November 24, 2009 by Local Legal
In what appears to be a victory for temporary staff employed throughout the region, the plans outlined in the recent Queens Speech could actually prove detrimental to the thousands of agency workers currently employed in Yorkshire.
The speech included a pledge to provide agency workers with the same rights as a businesss permanent employees doing the same kind of work in the same place, ensuring more standardised rate of pay, holiday entitlement, breaks, rest periods and allocation of some bonuses.
Steve Willey, HR & Employment Law Consultant at Last Cawthra Feather comments: The most obvious effect of the changes will be to increase the cost of using an agency worker. It therefore seems likely that, although individual agency staff will gain, the bigger picture may be that local businesses have no choice but to reduce their reliance on agency staff because the cost advantages of using them are so dramatically reduced, which is, in turn, very bad news for agencies.

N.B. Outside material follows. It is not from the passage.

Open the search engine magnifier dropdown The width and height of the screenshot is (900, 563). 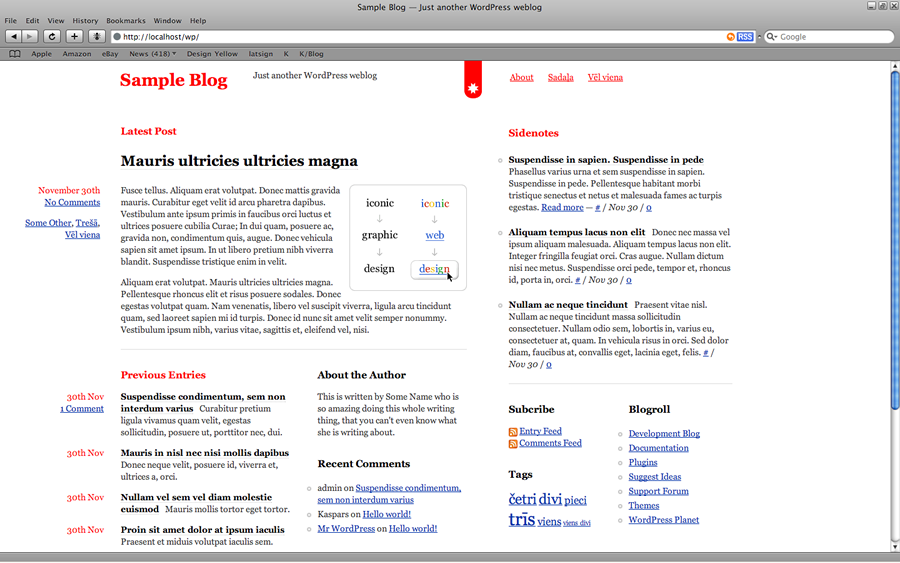click(771, 37)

As the largest user of agency staff in the EU, estimates suggest that over one million people work in the temporary labour market in the UK. The CBI has estimated that up to a quarter of those posts could disappear if the differences between agency staff and employees were to be abolished.

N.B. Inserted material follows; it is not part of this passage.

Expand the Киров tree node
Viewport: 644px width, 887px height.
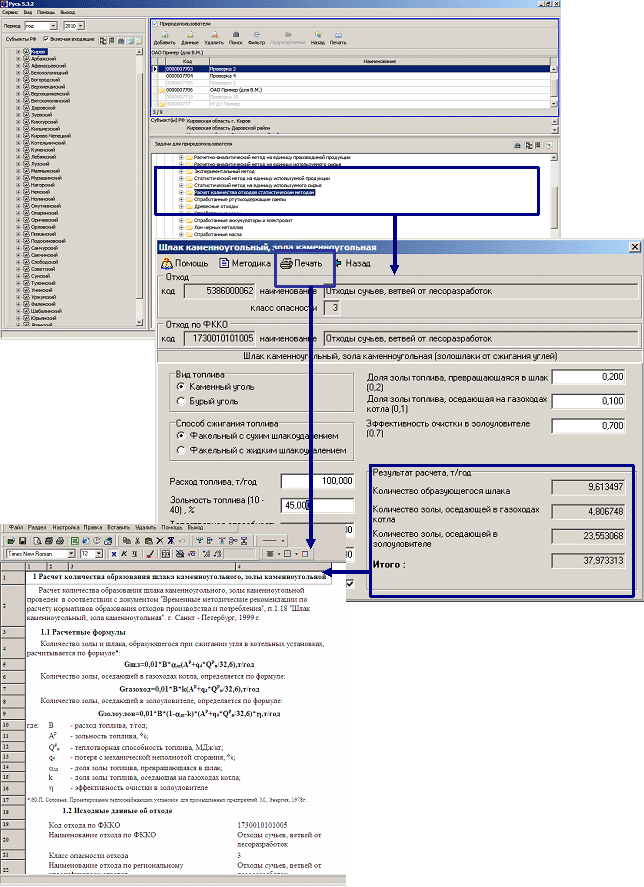(18, 50)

Steve continues: Our Regional economy makes extensive use of agency workers with local councils, NHS trusts, and thousands of private companies relying on temporary workers to fill gaps in staffing. We have hundreds of small agencies in the region and, whichever side of the argument you are on, it is undeniable that a reduction in the availability and use of agency staff will have a significant impact.
With a general consensus that the Government will be forced to introduce the legislation because it originates from an EU Directive, it is essential that both companies and agencies assess the full extent the changes will have on their business and what can be done to manage the changes in the most effective way possible.

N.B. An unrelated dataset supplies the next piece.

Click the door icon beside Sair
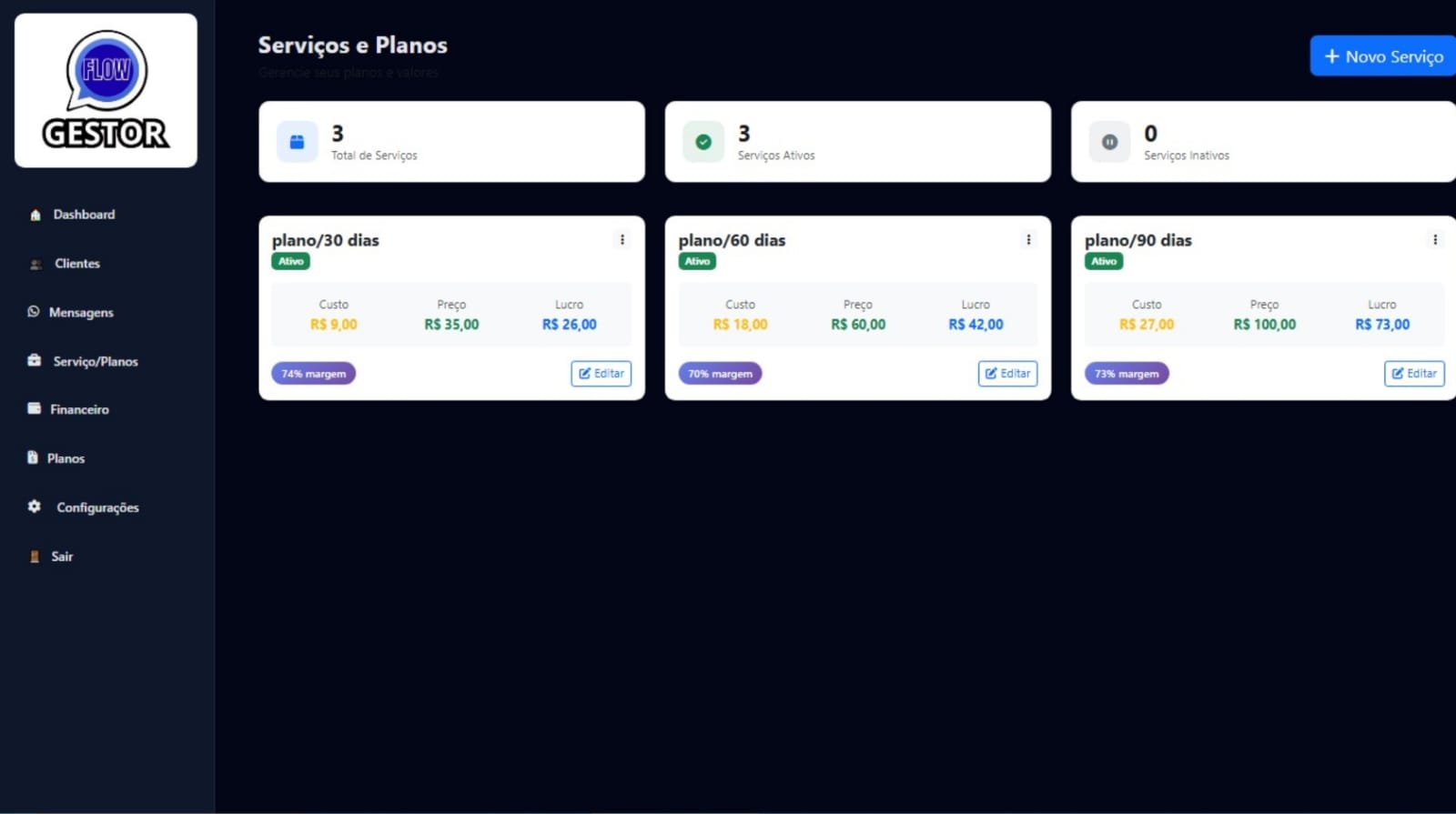Screen dimensions: 1456x814 pyautogui.click(x=35, y=557)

It may well be that local businesses will try and evade the regulations. As the main rights will only apply after an agency worker has been in an assignment for 12 weeks, an attempt will be made to move workers around so they never accrue 12 weeks within one role, adds Steve.
However, with efficiency of agency staff driven by the level of knowledge they have of a role, and bringing new staff in every few weeks often proving disruptive and costly, end users may find avoidance of the regulations a more expensive alternative in the long run. This approach will also expose the agency and business to the risk of a claim from a temporary worker who thinks they are not experiencing equality.